Data for analysis>
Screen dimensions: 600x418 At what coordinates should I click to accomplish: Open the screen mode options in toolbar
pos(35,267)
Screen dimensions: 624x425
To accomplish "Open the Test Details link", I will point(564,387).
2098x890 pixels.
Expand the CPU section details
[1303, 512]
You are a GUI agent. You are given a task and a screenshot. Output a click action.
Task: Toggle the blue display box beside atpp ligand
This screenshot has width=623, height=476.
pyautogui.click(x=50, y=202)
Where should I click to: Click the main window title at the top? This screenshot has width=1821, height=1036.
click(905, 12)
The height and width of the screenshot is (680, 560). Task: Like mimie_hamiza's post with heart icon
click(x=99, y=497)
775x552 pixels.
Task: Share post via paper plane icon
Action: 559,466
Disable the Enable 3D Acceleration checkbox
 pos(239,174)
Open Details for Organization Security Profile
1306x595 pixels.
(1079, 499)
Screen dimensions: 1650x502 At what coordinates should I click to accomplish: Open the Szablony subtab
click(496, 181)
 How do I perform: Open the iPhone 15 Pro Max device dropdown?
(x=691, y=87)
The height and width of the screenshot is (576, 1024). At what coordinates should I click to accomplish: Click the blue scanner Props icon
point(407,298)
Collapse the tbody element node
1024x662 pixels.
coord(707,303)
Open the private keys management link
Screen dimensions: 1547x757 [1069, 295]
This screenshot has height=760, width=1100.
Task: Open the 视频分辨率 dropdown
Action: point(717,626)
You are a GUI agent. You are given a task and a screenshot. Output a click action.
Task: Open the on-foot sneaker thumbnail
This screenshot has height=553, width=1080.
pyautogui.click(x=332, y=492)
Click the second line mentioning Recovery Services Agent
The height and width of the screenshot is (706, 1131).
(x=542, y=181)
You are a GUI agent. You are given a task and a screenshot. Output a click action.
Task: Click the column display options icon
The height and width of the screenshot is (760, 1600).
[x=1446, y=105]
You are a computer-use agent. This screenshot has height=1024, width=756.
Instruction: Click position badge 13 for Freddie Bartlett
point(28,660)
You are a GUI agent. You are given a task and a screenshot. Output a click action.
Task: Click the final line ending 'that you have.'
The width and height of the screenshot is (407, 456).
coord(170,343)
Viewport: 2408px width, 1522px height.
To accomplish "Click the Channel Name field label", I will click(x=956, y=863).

Description of the task> Would you copy all lines in the records where the string "display" appears?

Solution to the exercise>
Task: Toggle the blue display box beside atpp ligand
Task: Click the column display options icon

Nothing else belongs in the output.